At oneSafe, we’re always thinking about both technical and human security factors. That’s why oneSafe not only incorporates the latest and most watertight encryption algorithms but also comes with a range of additional features, to help you maintain your desired level of security while using the app.

oneSafe uses the strongest encryption there is: AES 256

All the data you store in oneSafe is encrypted locally on your device using the strongest encryption algorithm available: AES 256, “Advanced Encryption Standard – 256 bits.”

About AES encryption, the US government states:
"The design and strength of all key lengths of the AES algorithm (i.e., 128, 192 and 256) are sufficient to protect classified information up to the SECRET level. TOP SECRET information will require use of either the 192 or 256 key lengths. The implementation of AES in products intended to protect national security systems and/or information must be reviewed and certified by NSA prior to their acquisition and use." CNSS Policy N.15

Feel free to have a look at the Wikipedia page for more details about this algorithm.

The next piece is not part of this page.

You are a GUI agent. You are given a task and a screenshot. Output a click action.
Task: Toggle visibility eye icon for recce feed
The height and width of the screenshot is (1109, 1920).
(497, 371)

What does "256 bits" mean?

256 bits means that the encryption key, converted into a number, would be something like as big as a billion, billion times the number of atoms in the universe! (Estimated to be between 1078 and 1082)
In other words, trying to hack the data using a brute force attack (i.e. testing all possible combinations) would be the same as:

  • Taking our whole universe, then putting a billion other universes of the same size beside it.
  • Then putting a billion of these billion-universes side by side.
  • Then trying each atom in this huge stack of universes one by one until you find the right one!

Even with the most sophisticated computer it would take billions of times the age of the universe!

oneSafe makes your entry password unhackable

The key to unlocking your app is a combination of:

  • A random 256-bit string of characters generated when you first use oneSafe; and
  • Your password – and we never, ever store your password anywhere. It’s only in your head. And it should remain only there. Please don’t write it down on a piece of paper!

If either one of these is missing, it is impossible to decode your data. This means that not even the lead developer of oneSafe could access your data, even if you lent him your device!

To authenticate your main entry password oneSafe uses a standard known as PBKDF2.

The way this works is that your password itself is never stored anywhere. Instead, oneSafe stores the output of a VERY complex calculation. This calculation uses what security experts call “salt” to spice this output and give it a unique “oneSafe” flavor. And it is repeated thousands of times. This to guarantee that:

  • A hacker wouldn’t be able to use precomputed hash tables (known as Rainbow tables) to break in to your app; and
  • A brute-force attack (trying a whole series of combinations) wouldn’t be possible as the thousands of iterations required for each attempt makes this a slow and unworkable process, even for the most powerful computers.

In other words, only you know your passcode. It’s not stored anywhere outside your brain!

oneSafe makes it easy to manage your level of security

At oneSafe, we dedicate a large part of our R&D effort to providing features that will help you to manage the level of security you wish to maintain. For example, oneSafe comes with:

  • double protection categories to create “a safe within a safe”. You can choose the level of password strength for each category depending on how securely you want to protect the stored information.
  • an auto-lock feature, customizable to lock your safe after a specified period of inactivity.
  • a password generator to assist you in choosing strong, random passwords.
  • a self-destruct option in case your device accidentally ends up in malicious hands. This feature will wipe out all your data after three unsuccessful attempts to log in to oneSafe.
  • a decoy safe in case you have to open your safe in front of other people. You can show them information stored in your decoy safe, while keeping your real information safely locked away inside your real safe.
  • a way to monitor break-in attempts by automatically taking a photo of anyone who tries to break into your safe using an incorrect password.